• **Task instructions**
Wherever the word "checkbox" appears in the entries, copy the whole line.
-- Records for this task follows --
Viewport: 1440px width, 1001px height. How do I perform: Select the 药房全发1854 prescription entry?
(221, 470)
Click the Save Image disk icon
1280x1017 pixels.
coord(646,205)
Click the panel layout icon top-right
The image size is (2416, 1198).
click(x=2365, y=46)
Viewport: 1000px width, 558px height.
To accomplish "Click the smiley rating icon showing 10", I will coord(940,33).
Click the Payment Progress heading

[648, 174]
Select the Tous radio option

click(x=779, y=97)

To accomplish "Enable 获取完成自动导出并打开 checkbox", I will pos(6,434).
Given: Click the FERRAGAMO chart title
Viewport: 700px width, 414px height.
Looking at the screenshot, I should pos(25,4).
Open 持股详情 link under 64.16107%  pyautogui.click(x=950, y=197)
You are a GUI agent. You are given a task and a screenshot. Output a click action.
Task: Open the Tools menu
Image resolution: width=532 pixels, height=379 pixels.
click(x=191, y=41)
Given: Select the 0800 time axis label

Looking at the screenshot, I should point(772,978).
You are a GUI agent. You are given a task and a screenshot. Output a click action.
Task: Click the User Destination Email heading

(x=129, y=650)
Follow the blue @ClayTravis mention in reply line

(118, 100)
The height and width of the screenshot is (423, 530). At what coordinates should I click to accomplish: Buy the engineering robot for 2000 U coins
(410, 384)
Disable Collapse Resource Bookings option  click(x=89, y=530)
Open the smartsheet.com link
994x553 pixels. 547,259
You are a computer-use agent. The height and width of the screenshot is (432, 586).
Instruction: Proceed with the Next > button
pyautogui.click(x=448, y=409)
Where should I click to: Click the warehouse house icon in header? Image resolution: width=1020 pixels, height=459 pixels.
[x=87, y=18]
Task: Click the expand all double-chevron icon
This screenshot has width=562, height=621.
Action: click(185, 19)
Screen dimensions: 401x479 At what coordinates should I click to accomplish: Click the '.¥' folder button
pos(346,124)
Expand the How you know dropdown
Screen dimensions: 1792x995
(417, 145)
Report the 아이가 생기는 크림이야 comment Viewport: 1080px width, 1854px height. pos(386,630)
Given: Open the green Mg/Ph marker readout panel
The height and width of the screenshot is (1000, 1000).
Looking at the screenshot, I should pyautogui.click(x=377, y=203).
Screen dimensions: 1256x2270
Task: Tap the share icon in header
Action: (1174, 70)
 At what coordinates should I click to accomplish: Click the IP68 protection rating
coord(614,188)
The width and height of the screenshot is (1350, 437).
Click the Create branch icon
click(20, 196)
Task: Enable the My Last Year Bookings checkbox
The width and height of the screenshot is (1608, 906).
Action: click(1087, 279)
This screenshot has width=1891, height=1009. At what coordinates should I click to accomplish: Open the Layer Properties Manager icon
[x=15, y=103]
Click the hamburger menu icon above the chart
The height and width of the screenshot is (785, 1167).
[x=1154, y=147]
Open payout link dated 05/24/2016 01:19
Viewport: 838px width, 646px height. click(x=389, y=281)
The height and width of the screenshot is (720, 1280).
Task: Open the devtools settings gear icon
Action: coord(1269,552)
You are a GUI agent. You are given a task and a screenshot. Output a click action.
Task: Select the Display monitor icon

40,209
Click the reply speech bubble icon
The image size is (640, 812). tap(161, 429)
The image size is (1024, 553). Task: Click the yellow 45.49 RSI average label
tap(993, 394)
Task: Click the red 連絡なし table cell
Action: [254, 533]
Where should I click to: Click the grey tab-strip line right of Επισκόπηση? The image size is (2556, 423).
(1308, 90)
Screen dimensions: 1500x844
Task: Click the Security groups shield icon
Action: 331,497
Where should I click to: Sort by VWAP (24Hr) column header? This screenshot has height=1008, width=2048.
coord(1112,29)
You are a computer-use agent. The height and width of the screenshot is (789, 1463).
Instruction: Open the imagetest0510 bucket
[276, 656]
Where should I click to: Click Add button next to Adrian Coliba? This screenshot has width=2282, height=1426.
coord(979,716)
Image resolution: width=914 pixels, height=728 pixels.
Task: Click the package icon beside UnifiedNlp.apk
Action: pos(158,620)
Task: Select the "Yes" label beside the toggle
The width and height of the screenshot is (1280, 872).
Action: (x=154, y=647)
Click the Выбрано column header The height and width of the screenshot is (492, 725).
-- Records for this task concluded --
• **Your response**
To accomplish "Enable 获取完成自动导出并打开 checkbox", I will pos(6,434).
Task: Enable the My Last Year Bookings checkbox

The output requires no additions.